Thursday, January 5, 2012

Caleb's Crossing

Caleb's Crossing by Geraldine Brooks (2011)

In 1665 the first Native American graduated from Harvard, and though little is known about his life, Geraldine Brooks has filled in that story in her latest work of historical fiction. Our narrator, Bethia, is a young woman living on Martha's Vineyard. Her father, a pastor, is trying to win over the heathen natives to Christianity. Though it is inappropriate in Puritan society, Bethia befriends a native boy, who she calls Caleb, and sees him in secret, learning about his people and their ways. This she blames for the many misfortunes that befall her family. She is tempted by their primitive religion, and even just spending time with this boy in secret is a sin, more so because he is a heathen. Her father begins to tutor Caleb and another native boy along with Bethia's brother, and eventually the three go to Cambridge to continue their schooling there. Caleb is brought ever more into the English world, creating a rift with his own people, but he never completely casts off his past.
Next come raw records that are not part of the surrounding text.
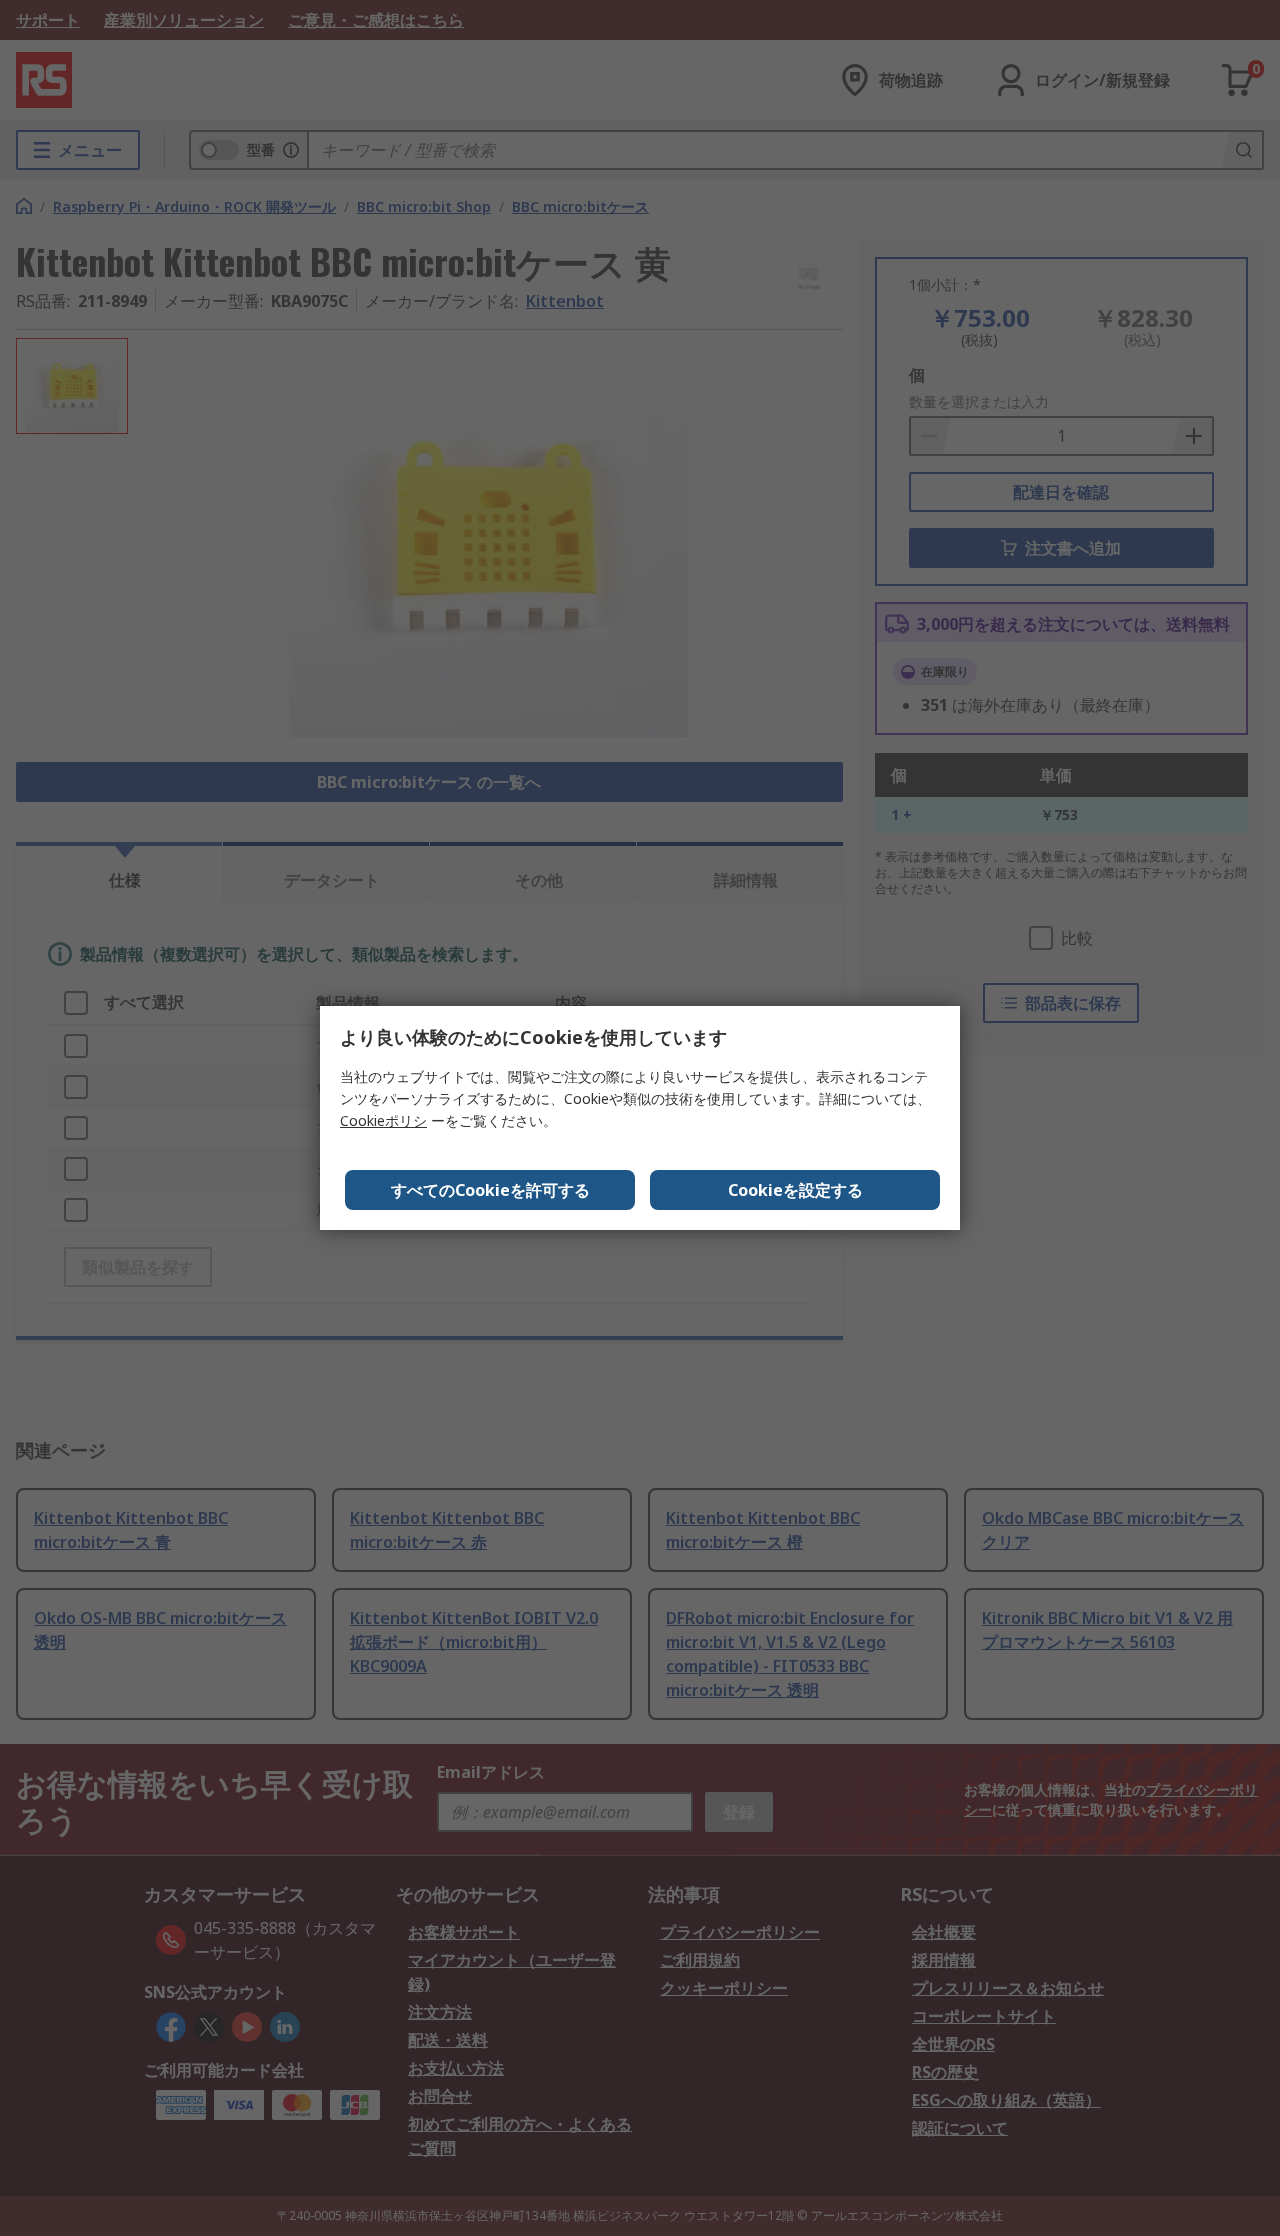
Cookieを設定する (795, 1190)
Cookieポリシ (383, 1120)
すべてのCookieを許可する (490, 1190)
This was a well-crafted story, so detailed in the ways of life for that place and time, and with a dramatic but believable story arc. Caleb was rather a mysterious character, more so because the story was told not from his point of view, but from Bethia's. Although she is close to Caleb for a time, she never really gets to know him as she'd like, and soon she is distracted by the responsibilities and tragedies in her own family and goes long periods without seeing him at all. But what is clear is that he is very bright and although he adopts English ways a part of him is still true to his roots.

The most noticeable aspects of life in this story were the position of various people, such as natives and women. Caleb was frequently treated as an outcast, and Bethia as one not deserving of education. But there were also many details I found fascinating. For instance, potable water wasn't as plentiful as today and the most common beverage was beer, even for children. They also ate very differently. It seemed that the large meal was at noon (which makes sense when you are doing manual labor all during the day) and then at night their dinner would be something like cornbread with butter, and beer. Hardly what we would consider a meal. I loved all those details about daily life!
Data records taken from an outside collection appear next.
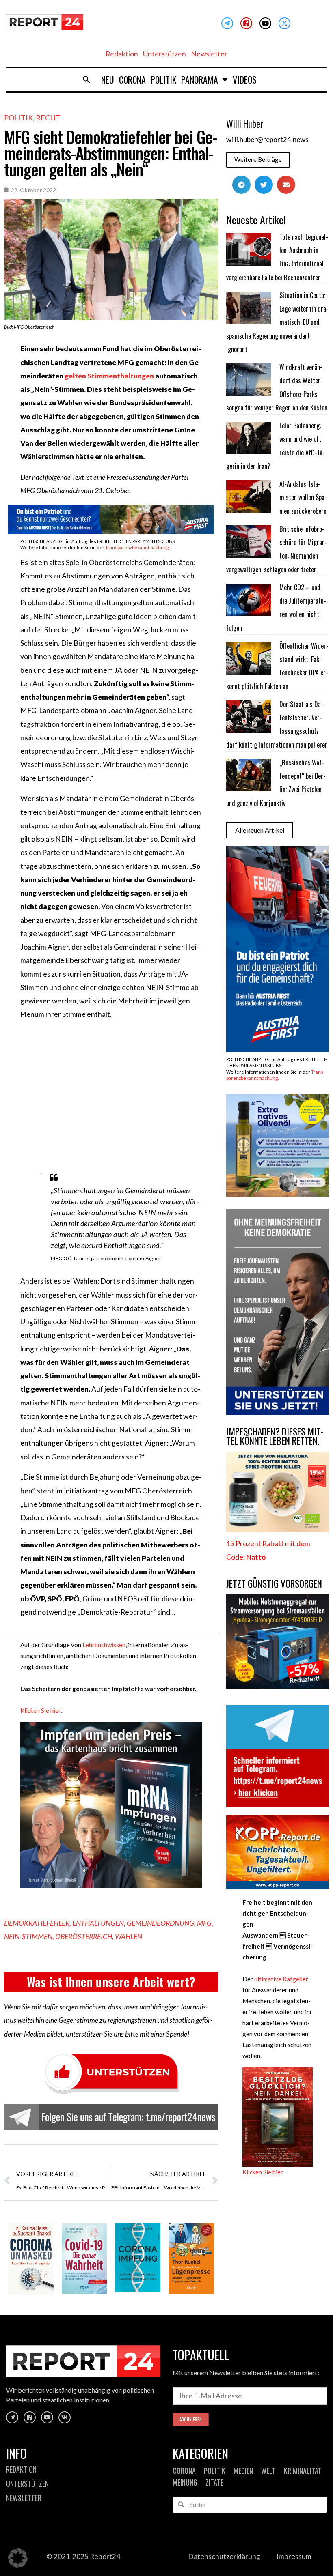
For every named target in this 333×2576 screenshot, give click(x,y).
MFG (204, 1923)
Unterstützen (164, 53)
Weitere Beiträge (258, 159)
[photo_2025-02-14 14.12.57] (277, 1412)
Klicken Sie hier (262, 2172)
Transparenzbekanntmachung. (137, 547)
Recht (48, 117)
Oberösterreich (83, 1936)
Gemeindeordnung (160, 1923)
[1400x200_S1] (111, 531)
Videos (245, 79)
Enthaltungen (98, 1923)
Parts of this book just beg to be read out loud because the words are so beautifully strung together. I am reminded of Ann Patchett by the lushness of the writing and the strong imagery. Her descriptions were apt and recognizable, and sometimes unexpected. In a description of the library at Harvard, she says "The air in the room had a pleasant biscuit tang, like a hard-baked crust just drawn from the oven." There were so many passages I wanted to mark and quote because they are so expressive and beautiful, but I could fill pages with this and you're better off just reading the book.

I usually hesitate to read fiction based on real characters because I have such a tenuous grasp on history I'm afraid I'll further muddy the waters. Thankfully Brooks included an afterword discussing what of the story was actually true - very little it turns out, because there's almost nothing known about Caleb, and Bethia is entirely made up. I'm so glad I finally picked this up. It's the first book of hers I've read, but it won't be the last.